"""

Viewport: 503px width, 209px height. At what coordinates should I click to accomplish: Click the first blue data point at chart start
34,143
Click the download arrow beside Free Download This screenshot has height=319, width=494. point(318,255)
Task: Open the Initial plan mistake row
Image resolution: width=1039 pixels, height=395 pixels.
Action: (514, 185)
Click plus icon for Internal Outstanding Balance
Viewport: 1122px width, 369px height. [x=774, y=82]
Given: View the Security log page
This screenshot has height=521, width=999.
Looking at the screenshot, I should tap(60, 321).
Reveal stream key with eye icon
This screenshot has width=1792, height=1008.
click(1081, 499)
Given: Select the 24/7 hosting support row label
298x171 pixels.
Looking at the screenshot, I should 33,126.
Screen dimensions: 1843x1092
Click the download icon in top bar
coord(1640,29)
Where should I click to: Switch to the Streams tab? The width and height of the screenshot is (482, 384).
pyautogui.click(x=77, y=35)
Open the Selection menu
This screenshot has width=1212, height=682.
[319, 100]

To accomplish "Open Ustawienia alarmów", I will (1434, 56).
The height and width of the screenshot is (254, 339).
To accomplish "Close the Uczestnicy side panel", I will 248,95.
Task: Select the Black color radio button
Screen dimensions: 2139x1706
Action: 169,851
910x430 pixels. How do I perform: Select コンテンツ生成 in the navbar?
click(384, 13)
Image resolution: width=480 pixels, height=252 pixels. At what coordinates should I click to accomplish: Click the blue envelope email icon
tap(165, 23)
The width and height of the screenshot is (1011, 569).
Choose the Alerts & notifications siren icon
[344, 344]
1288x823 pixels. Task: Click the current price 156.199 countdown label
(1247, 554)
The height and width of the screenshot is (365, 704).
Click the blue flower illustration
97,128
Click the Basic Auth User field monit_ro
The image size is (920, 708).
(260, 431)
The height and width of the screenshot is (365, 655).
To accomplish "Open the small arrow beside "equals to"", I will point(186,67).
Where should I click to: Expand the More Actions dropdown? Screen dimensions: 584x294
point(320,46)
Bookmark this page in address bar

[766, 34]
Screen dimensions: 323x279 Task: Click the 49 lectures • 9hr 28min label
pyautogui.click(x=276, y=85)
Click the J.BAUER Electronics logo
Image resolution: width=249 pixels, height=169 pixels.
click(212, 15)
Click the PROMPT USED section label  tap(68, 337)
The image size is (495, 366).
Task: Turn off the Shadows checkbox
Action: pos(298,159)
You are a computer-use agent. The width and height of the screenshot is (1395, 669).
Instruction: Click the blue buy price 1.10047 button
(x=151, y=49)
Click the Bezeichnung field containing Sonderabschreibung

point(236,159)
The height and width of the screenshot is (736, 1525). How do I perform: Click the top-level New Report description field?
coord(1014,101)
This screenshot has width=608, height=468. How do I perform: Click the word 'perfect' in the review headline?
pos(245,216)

"""

◆ **AIM**
Put every line above into a Markdown table with the columns Row and Line. Number the rows and skip any blank lines.

◆ **OUTPUT**
| Row | Line |
|---|---|
| 1 | Viewport: 503px width, 209px height. At what coordinates should I click to accomplish: Click the first blue data point at chart start |
| 2 | 34,143 |
| 3 | Click the download arrow beside Free Download This screenshot has height=319, width=494. point(318,255) |
| 4 | Task: Open the Initial plan mistake row |
| 5 | Image resolution: width=1039 pixels, height=395 pixels. |
| 6 | Action: (514, 185) |
| 7 | Click plus icon for Internal Outstanding Balance |
| 8 | Viewport: 1122px width, 369px height. [x=774, y=82] |
| 9 | Given: View the Security log page |
| 10 | This screenshot has height=521, width=999. |
| 11 | Looking at the screenshot, I should tap(60, 321). |
| 12 | Reveal stream key with eye icon |
| 13 | This screenshot has width=1792, height=1008. |
| 14 | click(1081, 499) |
| 15 | Given: Select the 24/7 hosting support row label |
| 16 | 298x171 pixels. |
| 17 | Looking at the screenshot, I should 33,126. |
| 18 | Screen dimensions: 1843x1092 |
| 19 | Click the download icon in top bar |
| 20 | coord(1640,29) |
| 21 | Where should I click to: Switch to the Streams tab? The width and height of the screenshot is (482, 384). |
| 22 | pyautogui.click(x=77, y=35) |
| 23 | Open the Selection menu |
| 24 | This screenshot has width=1212, height=682. |
| 25 | [319, 100] |
| 26 | To accomplish "Open Ustawienia alarmów", I will (1434, 56). |
| 27 | The height and width of the screenshot is (254, 339). |
| 28 | To accomplish "Close the Uczestnicy side panel", I will 248,95. |
| 29 | Task: Select the Black color radio button |
| 30 | Screen dimensions: 2139x1706 |
| 31 | Action: 169,851 |
| 32 | 910x430 pixels. How do I perform: Select コンテンツ生成 in the navbar? |
| 33 | click(384, 13) |
| 34 | Image resolution: width=480 pixels, height=252 pixels. At what coordinates should I click to accomplish: Click the blue envelope email icon |
| 35 | tap(165, 23) |
| 36 | The width and height of the screenshot is (1011, 569). |
| 37 | Choose the Alerts & notifications siren icon |
| 38 | [344, 344] |
| 39 | 1288x823 pixels. Task: Click the current price 156.199 countdown label |
| 40 | (1247, 554) |
| 41 | The height and width of the screenshot is (365, 704). |
| 42 | Click the blue flower illustration |
| 43 | 97,128 |
| 44 | Click the Basic Auth User field monit_ro |
| 45 | The image size is (920, 708). |
| 46 | (260, 431) |
| 47 | The height and width of the screenshot is (365, 655). |
| 48 | To accomplish "Open the small arrow beside "equals to"", I will point(186,67). |
| 49 | Where should I click to: Expand the More Actions dropdown? Screen dimensions: 584x294 |
| 50 | point(320,46) |
| 51 | Bookmark this page in address bar |
| 52 | [766, 34] |
| 53 | Screen dimensions: 323x279 Task: Click the 49 lectures • 9hr 28min label |
| 54 | pyautogui.click(x=276, y=85) |
| 55 | Click the J.BAUER Electronics logo |
| 56 | Image resolution: width=249 pixels, height=169 pixels. |
| 57 | click(212, 15) |
| 58 | Click the PROMPT USED section label  tap(68, 337) |
| 59 | The image size is (495, 366). |
| 60 | Task: Turn off the Shadows checkbox |
| 61 | Action: pos(298,159) |
| 62 | You are a computer-use agent. The width and height of the screenshot is (1395, 669). |
| 63 | Instruction: Click the blue buy price 1.10047 button |
| 64 | (x=151, y=49) |
| 65 | Click the Bezeichnung field containing Sonderabschreibung |
| 66 | point(236,159) |
| 67 | The height and width of the screenshot is (736, 1525). How do I perform: Click the top-level New Report description field? |
| 68 | coord(1014,101) |
| 69 | This screenshot has width=608, height=468. How do I perform: Click the word 'perfect' in the review headline? |
| 70 | pos(245,216) |